In the post about the upside-down Tiljander series, copy word for word the passage that begins with "In this context, I" and ends with "of global cooling.".

DOCUMENT SEGMENT:
-=-=-
Upside Down Tiljander in Japan

Some Japanese articles have been in the news recently. CA readers will be interested in the fact that CA was cited (thanks to a CA reader for the heads up). Here’s a graphic from their SI showing differences between Gaspé versions. As CA readers know, similar discrepancies occur for bristlecones between Ababneh and Graybill or between the Polar Urals updata and Yamal – but you can predict the version used in Team reconstructions with almost total accuracy through a very algorithm. 🙂 Anyway,- I sort of like the look of the citation in Japanese and thought I’d share it with you.

They also circle the uptick in the upside-down Tiljander series, which we discussed here, and again it looks kinda cool in Japanese.

In this context, I thought that I’d briefly review the PNAS exchange on this topic. I reported that the Mann 2008 graphic was upside down from the orientation in the original study. So that the HS goes down in the 20th century. The original authors (Tiljander et al) discounted the 20th century portion as compromised by agriculture, ditches and bridges and so the increased varve thicknesses were not considered to be evidence of global cooling.
-=-=-
DATA TO EXAMINE:
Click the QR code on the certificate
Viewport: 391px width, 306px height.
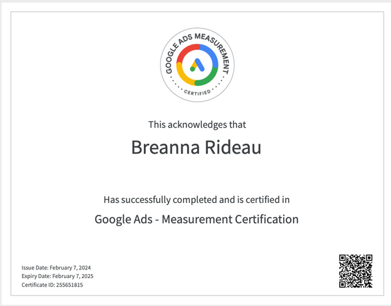tap(356, 271)
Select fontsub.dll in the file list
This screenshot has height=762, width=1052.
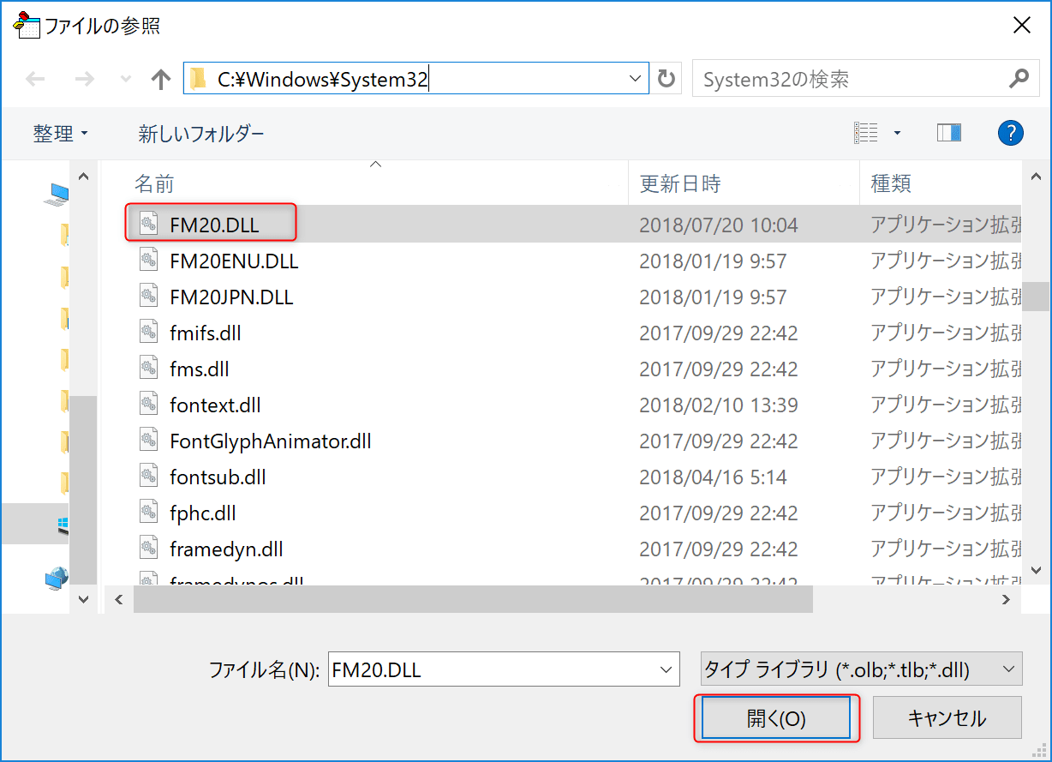click(218, 477)
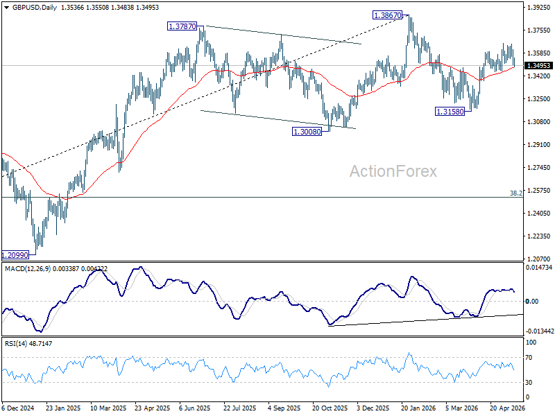Select the 38.2 Fibonacci level label
The width and height of the screenshot is (555, 416).
click(515, 193)
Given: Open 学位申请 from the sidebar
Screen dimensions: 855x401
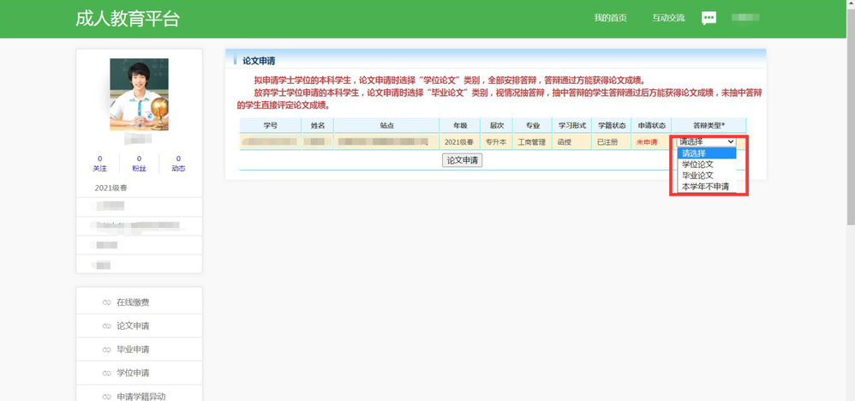Looking at the screenshot, I should [133, 373].

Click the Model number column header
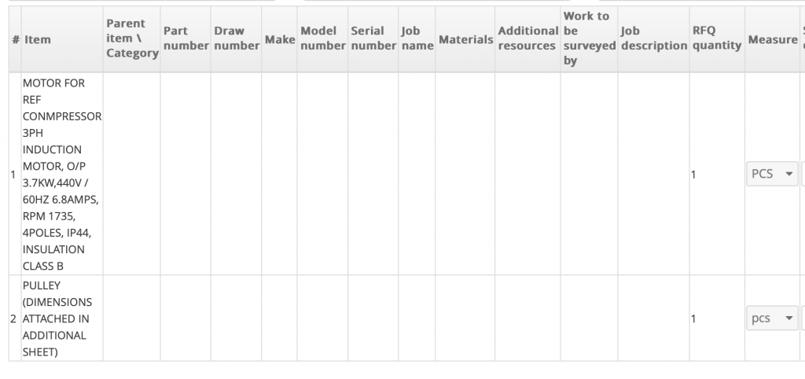322,39
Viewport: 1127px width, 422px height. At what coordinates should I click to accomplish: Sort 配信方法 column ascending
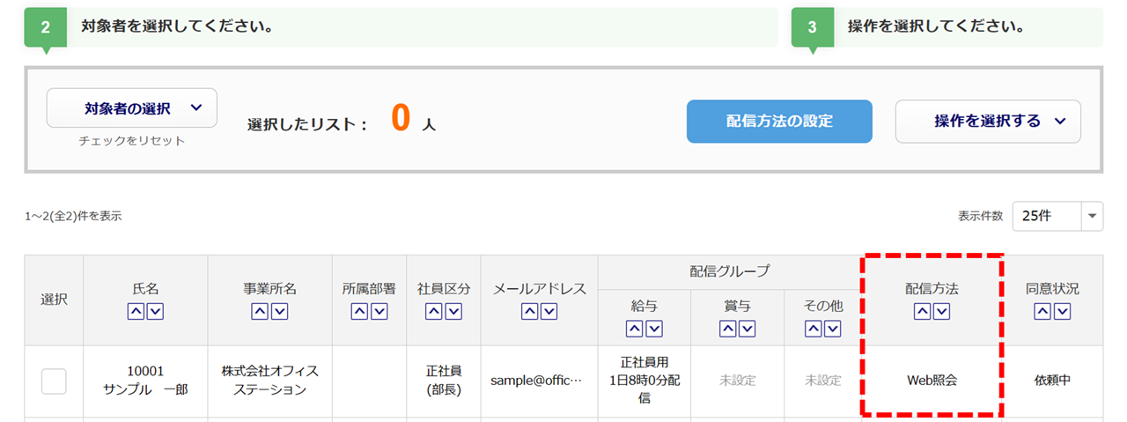pyautogui.click(x=922, y=311)
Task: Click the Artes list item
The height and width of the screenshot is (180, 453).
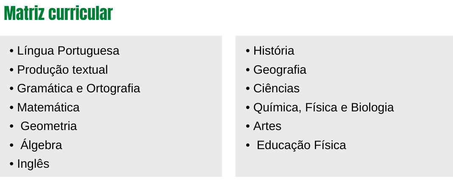Action: (x=267, y=126)
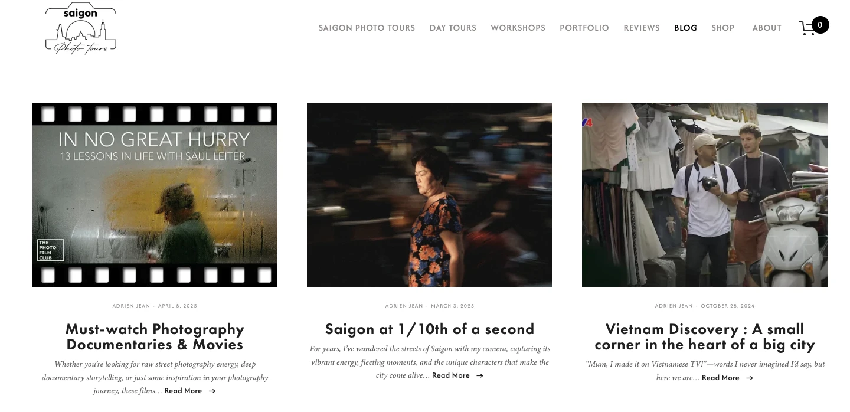
Task: Open the Saul Leiter film strip thumbnail
Action: coord(155,194)
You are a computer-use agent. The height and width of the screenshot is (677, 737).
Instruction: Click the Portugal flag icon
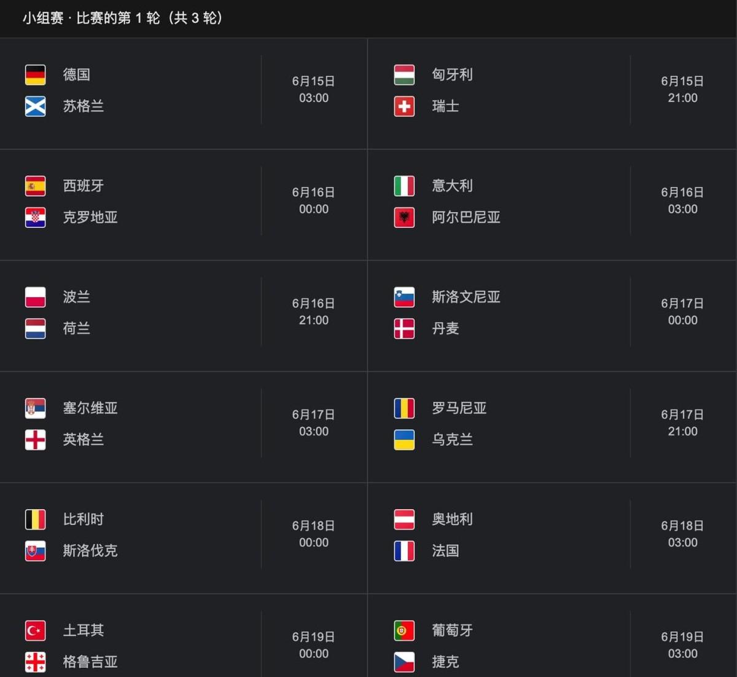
-=-=-
ANSWER TO THIS PROBLEM:
In this context, I thought that I’d briefly review the PNAS exchange on this topic. I reported that the Mann 2008 graphic was upside down from the orientation in the original study. So that the HS goes down in the 20th century. The original authors (Tiljander et al) discounted the 20th century portion as compromised by agriculture, ditches and bridges and so the increased varve thicknesses were not considered to be evidence of global cooling.